Nous les bêtes traquées

Marie nous raconte son mari, Max, avocat séduisant et le basculement de leur vie. Le couple est obligé de fuir, de s’enfermer pour échapper à leurs poursuivants. Marie découvre la menace qui pèse sur son mari et donc sur elle.

Les murs déteignaient sur mes mains, se déposaient sur ma peau. Debout sur une chaise je touchais le plafond. La limite où la tapisserie finissait, tout en haut, soulevait le cœur: ça partait comme de la peau pourrie, on voyait clairement que derrière la tapisserie le mur était carré, se colorait légèrement de jaune, de vert et même de plaques roses rouge vif, je pensais à l’endroit où la chair se détache des os. J’ai passé des heures, mais au final je n’ai récuré que mes doigts, tout mordus par le détergent, rougis et vieux, des mains de vieille, trop de veines et trop d’os, la maison se faisait les griffes sur moi. 

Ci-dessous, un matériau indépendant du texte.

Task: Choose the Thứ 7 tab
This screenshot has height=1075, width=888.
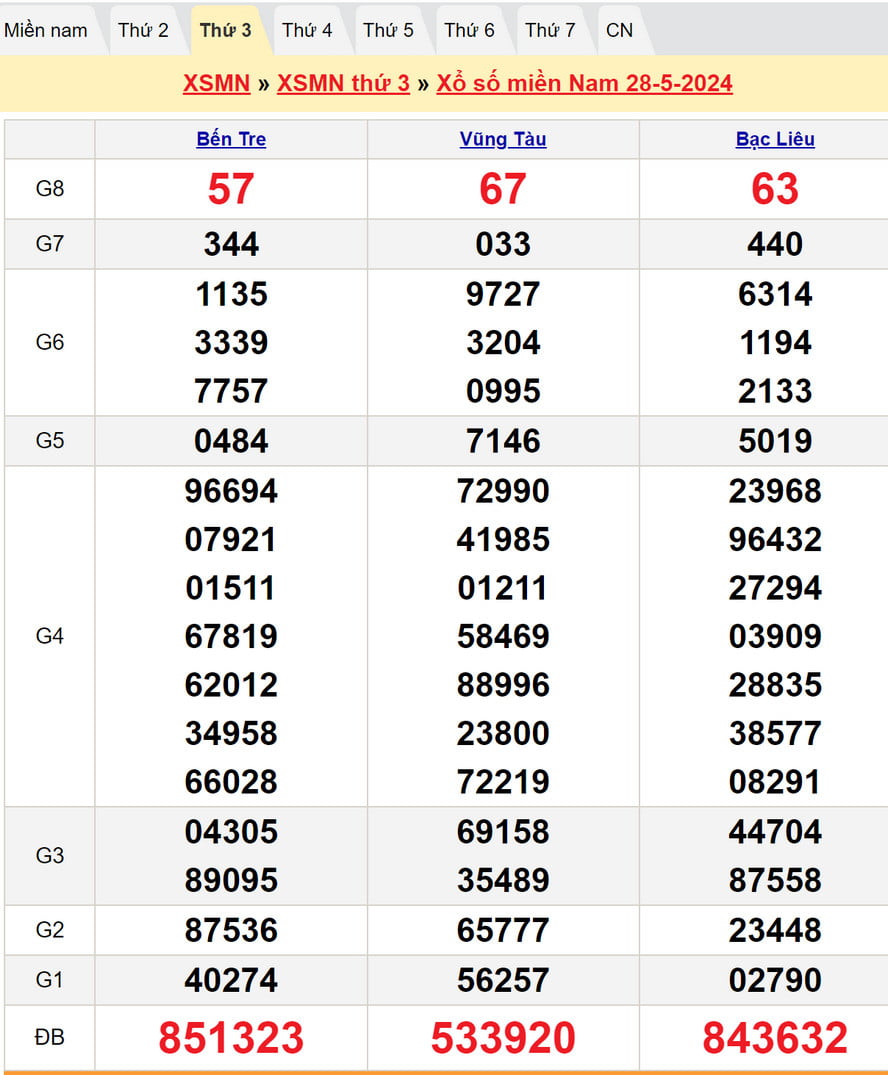Action: click(x=550, y=30)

Ce roman est haletant par le mouvement désespéré du couple et surtout par le regard porté par cette femme sur sa vie. Tout est vu depuis les yeux de Marie, par le biais de son innocence, de sa naïveté et de ses propres fragilités. Elle perd de sa superbe et tombe dans un véritable enfer. Ce roman est le portrait d’une psychose. La langue est crue, sèche et nous colle contre ce couple en fuite. Chaque chapitre se termine par les potins de vue extérieurs. Nous quittons un instant la tête de Marie, pour respirer, pour mieux comprendre la réalité. Ces parenthèses n’éclaircissent pas tout et c’est une véritable prouesse que Caroline de Murlder ne nous perde pas dans cette histoire. Elle nous donne une sensation de la situation (les tensions, les contraintes, les moments d’espoir…). L’intrigue qui mêle politique, pouvoir et finances est un prétexte pour conduire le récit. Il n’étouffe jamais le cœur de ce roman, Marie mais la laisse s’enfermer dans sa propre prison de cauchemars.

Ce roman est publié chez Babel au prix de 6,80€.